いくつかの競技が終わり、優勢なのはエルフ族だ。エルフの塔を上る競技があるんだもんね、村民は不利だよなあ。
綱引きは綱が切れて終了。次までにもっと丈夫な綱を新調しないと、いきなり引っ張った力が反ってくるんだもん、危ないよ。ドミノ倒しになったら、マッチョサンドのできあがりよ。

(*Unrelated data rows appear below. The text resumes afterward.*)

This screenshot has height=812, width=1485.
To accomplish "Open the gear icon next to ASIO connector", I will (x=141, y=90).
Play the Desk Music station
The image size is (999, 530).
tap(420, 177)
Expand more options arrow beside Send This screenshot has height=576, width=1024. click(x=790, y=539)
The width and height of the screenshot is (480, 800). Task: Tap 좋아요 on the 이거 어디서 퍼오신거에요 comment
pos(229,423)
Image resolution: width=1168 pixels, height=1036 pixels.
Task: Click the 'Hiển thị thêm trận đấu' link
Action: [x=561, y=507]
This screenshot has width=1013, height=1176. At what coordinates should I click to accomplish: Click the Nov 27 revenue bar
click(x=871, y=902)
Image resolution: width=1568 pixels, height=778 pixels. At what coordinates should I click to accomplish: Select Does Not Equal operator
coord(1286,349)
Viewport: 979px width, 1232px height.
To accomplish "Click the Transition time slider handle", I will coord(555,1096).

近づく勝利に沸き立つエルフ族。フレイザーは狩りで挽回できるか!?
ついに狩りも終了の時間となり、荷車に乗せられて次々と獲物が運びこまれた。お帰りなさいお肉ちゃん!
鳥やウサギ、水に棲む馬ケルピー、猪に似たトトイマ。トトイマは子供を食べる魔物ね。角の生えた熊っぽいのは、足が山羊に似ていて
「シメオン、狩りの勝者はどっちだ?」
「待ってください、吸血鬼に判定させるのはフェアじゃありません! そこの彼女はどうでしょう」
デズモントが私を指名した。狩りに行ったチームの視線が私に注がれる。
「うーん。トトイマも危険だけど、パランデルを倒した方じゃない? でっかいのに逃げ足が早くて、捕まえにくいもん」
「ぱらんでる……?」
「その熊モドキよ」
知らないで倒してるのか、こいつら。祝福を受けた武器もなしに。
森の守護者であるエルフ族は聖なる属性だから、倒しやすいのかな。属性としては薄いんだけどね。
「では我々エルフチームの勝利ですね!」
わああ、と大歓声が巻き起こった。この瞬間、始めての筋肉大会でエルフの勝利が確定した。
なんか歌が始まったぞ、肩を組んで体を左右に揺らしながら全員が歌う。
「ララ~、朝は腹筋、昼は背筋、夜は腕立て伏せをして~。鍛えよ我らの筋肉を。大胸筋が笑うまで。その力こぶは絶え間ない努力の証、筋トレ後には牛乳を飲~も~う」
……誰が考えたのよ、こんな歌を。いつの間にかカリーネが隣にきて、笑顔で歌詞カードをくれた。いらない、歌わないわよ!!!
カリーネも堂々と歌っている。もういいからお肉を解体して、バーベキューを始めましょうよ~!
歌が終わるとエルフ族と筋肉村の住民が、お互いの健闘を称えあった。
勝ちたかった、とシメオンを囲んで泣く吸血鬼や人間もいる。シメオンは完全に無表情で立っていた。
ちなみにこの日の大会はそのまま恒例化され、『森林大運動会』と呼ばれて毎年開催される人気な行事になったんだとか。